1. A method of diagnosing ischemic stroke in a subject, comprising: detecting the presence and/or amount of at least one marker or at least one antibody against at least one marker in a sample from said subject, wherein the at least one marker is selected from the group consisting of Pellino homolog 1 (Drosophila) (PELI1), TNF receptor-associated protein 1 (TRAP1), Conserved oligomeric Golgi complex subunit 3 (COG3), Homo sapiens solute carrier family 38 member 3 (SLC38A3), Homo sapiens growth arrest-specific 2 like 3 (GAS2L3); and correlating the result to the occurrence or non-occurence of ischemic stroke in said subject.

2. The method of claim 1, wherein the ischemic stroke is an ischemic stroke of lacunar subtype.

3. The method of claim 1, wherein the sample is a sample of blood, serum and/or plasma from said subject.

4. The method of claim 1, wherein the presence and/or amount of at least one antibody against the at least one marker is detected.

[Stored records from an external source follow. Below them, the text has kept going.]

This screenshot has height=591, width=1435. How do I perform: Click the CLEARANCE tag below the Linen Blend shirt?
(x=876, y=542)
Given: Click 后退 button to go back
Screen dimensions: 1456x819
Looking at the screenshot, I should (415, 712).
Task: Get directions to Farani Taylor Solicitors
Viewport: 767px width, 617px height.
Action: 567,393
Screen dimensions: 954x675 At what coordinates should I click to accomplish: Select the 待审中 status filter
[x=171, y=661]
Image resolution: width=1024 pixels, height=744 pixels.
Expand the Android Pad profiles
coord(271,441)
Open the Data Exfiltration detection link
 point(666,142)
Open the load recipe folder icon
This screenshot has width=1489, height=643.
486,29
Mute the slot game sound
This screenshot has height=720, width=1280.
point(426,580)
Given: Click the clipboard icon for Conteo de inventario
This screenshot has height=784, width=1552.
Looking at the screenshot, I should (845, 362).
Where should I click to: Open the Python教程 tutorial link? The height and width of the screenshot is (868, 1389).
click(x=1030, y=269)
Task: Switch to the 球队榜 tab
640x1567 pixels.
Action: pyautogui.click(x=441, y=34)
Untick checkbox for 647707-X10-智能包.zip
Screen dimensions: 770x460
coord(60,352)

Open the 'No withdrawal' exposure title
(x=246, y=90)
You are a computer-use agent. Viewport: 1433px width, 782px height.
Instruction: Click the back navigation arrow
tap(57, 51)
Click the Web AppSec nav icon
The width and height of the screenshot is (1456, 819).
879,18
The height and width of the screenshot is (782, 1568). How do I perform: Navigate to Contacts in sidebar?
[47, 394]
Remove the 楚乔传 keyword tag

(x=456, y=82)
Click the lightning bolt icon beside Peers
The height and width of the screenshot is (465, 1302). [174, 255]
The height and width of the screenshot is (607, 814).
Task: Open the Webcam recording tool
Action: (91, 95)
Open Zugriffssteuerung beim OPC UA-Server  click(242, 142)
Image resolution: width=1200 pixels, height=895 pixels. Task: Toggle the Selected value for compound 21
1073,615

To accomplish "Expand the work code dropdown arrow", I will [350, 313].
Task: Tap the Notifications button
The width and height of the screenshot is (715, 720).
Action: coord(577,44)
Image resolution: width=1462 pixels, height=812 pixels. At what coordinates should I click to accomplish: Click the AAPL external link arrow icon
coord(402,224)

5. A device for the detection of ischemic stroke, comprising: a) means for determining the amount and/or presence of at least one marker or at least one antibody against at least one marker in a sample from a subject, wherein the at least one marker is selected from the group consisting of: Pellino homolog 1 (Drosophila) (PELI1), TNF receptor-associated protein 1 (TRAP1), Conserved oligomeric Golgi complex subunit 3 (COG3), Homo sapiens solute carrier family 38 member 3 (SLC38A3), and Homo sapiens growth arrest-specific 2 like 3 (GAS2L3); and b) means for analyzing the amounts and/or presence of the marker(s) or antibodies against the marker(s) against a reference value.

6. Device of claim 5, wherein the ischemic stroke detected is an ischemic stroke of lacunar subtype.

7. A kit adapted for carrying out the method of claim 1, comprising: a) means for determining the amount and/or presence of the at least one marker or antibody against the at least one marker in a sample from a subject; and b) means for analyzing the amounts and/or presence of the at least one marker or antibodies against the at least one marker against a reference value.

8. A method of diagnosing ischemic stroke in a subject, comprising: detecting the presence and/or amount of at least one marker or at least one antibody against at least one marker in a sample from said subject, wherein the at least one marker has more than 80% identity to a protein sequence consisting of SEQ ID NO. 1, SEQ ID NO. 2, SEQ ID NO. 3, SEQ ID NO. 4, or SEQ ID NO. 5; and correlating the result to the occurrence or non-occurrence of ischemic stroke in said subject.